# WHAT IS REQUIRED
List every line of the entries below that contains the word "Task", and copy each such line in full.

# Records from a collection
********************
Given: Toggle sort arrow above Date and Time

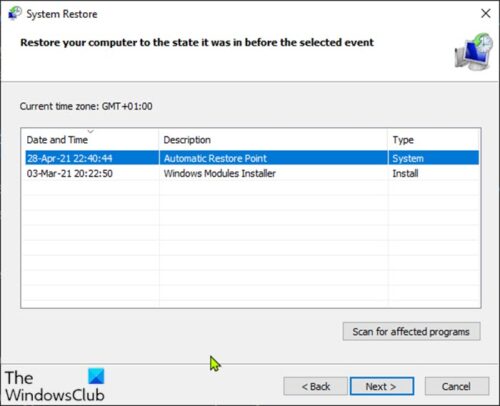Looking at the screenshot, I should (x=90, y=131).
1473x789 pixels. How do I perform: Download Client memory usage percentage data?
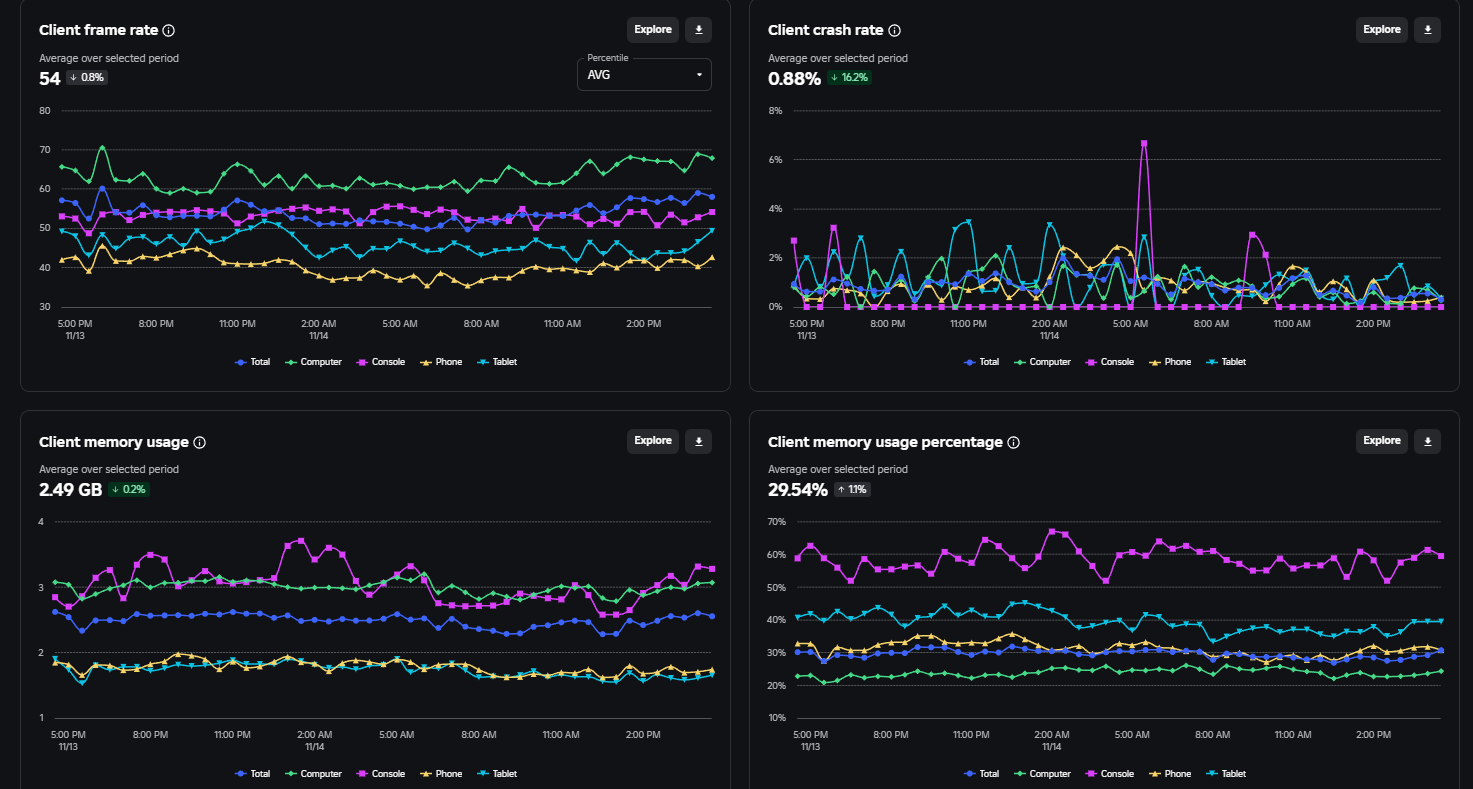pyautogui.click(x=1427, y=441)
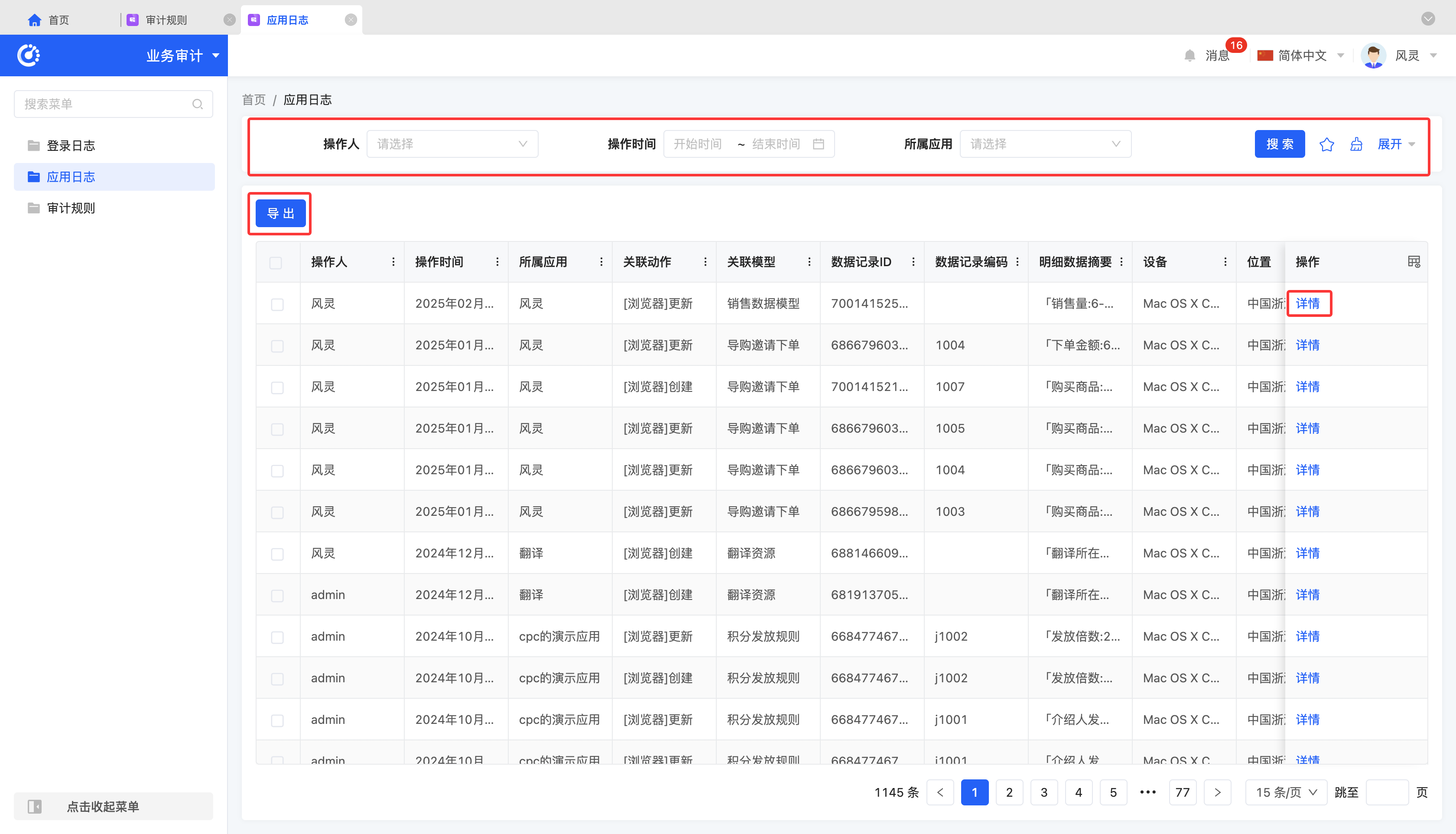Open 登录日志 in the sidebar menu
The width and height of the screenshot is (1456, 834).
pos(71,146)
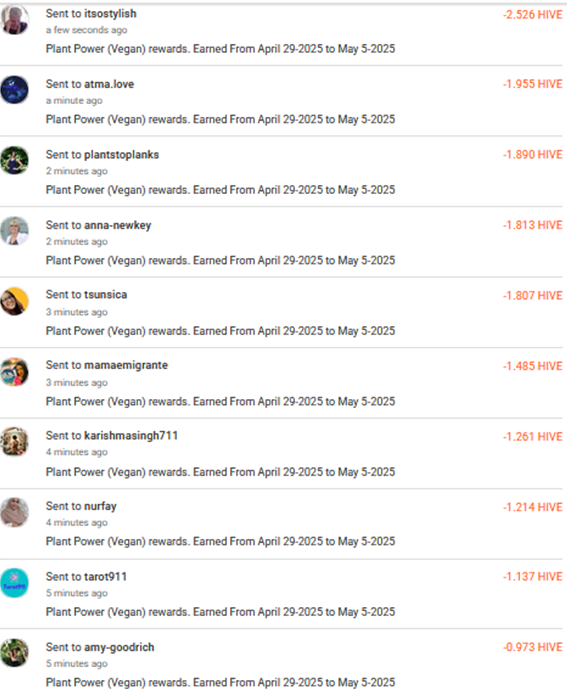Click the mamaemigrante username link
Viewport: 567px width, 692px height.
tap(126, 365)
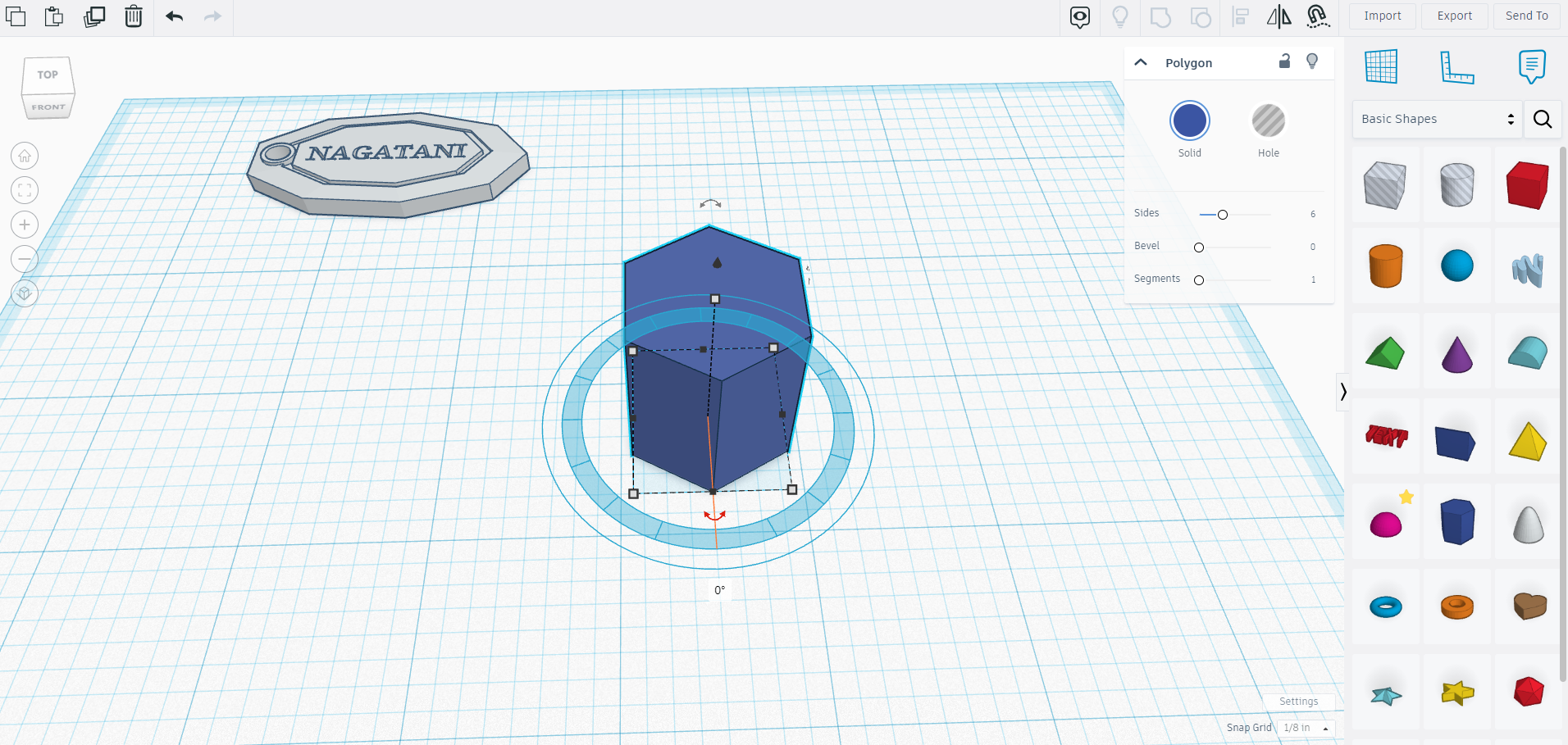
Task: Open the Notes tool
Action: tap(1531, 66)
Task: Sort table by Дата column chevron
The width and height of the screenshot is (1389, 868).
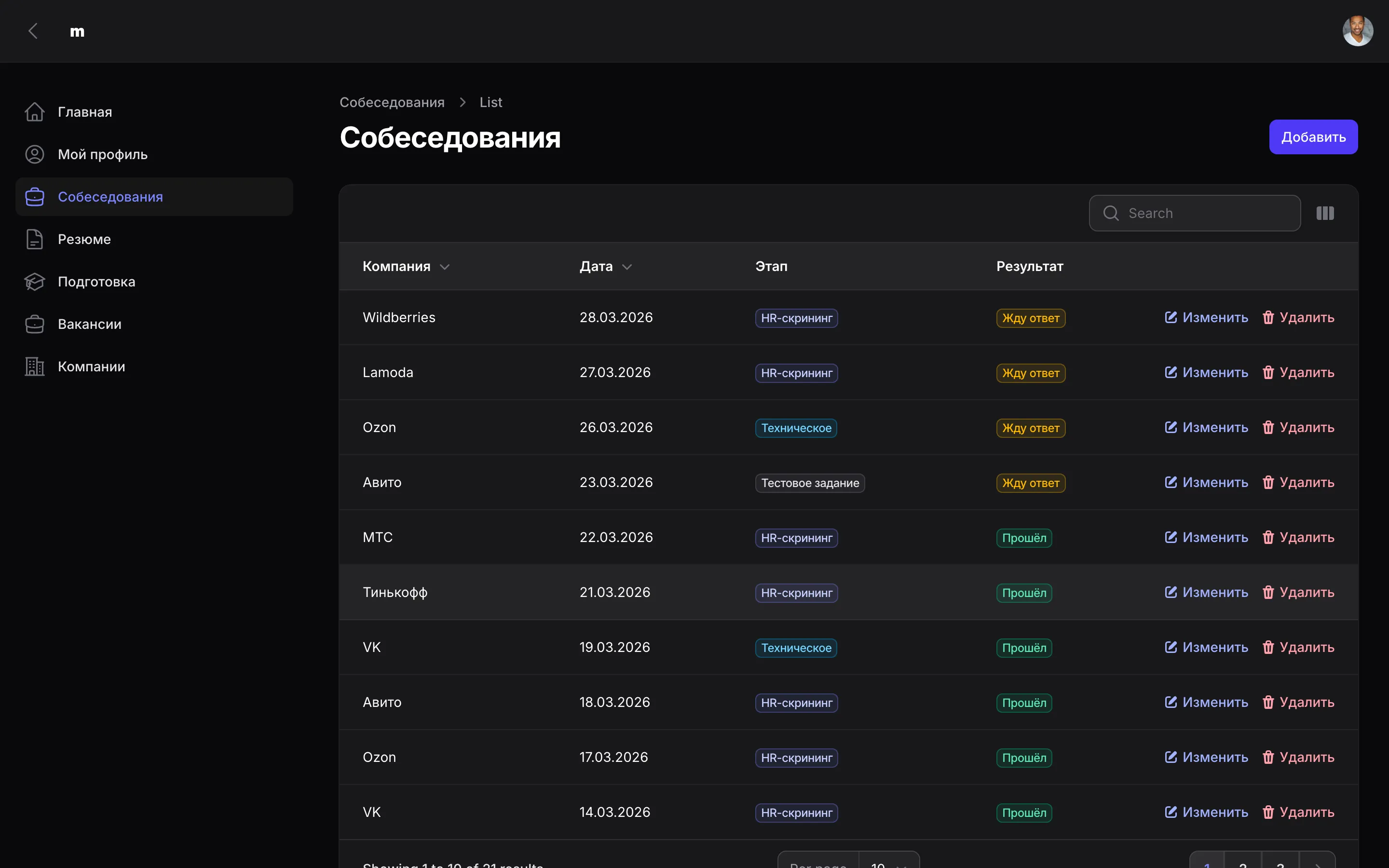Action: click(627, 267)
********************
# PROBLEM SOLUTION
Task: Open the Notes tool
Task: Sort table by Дата column chevron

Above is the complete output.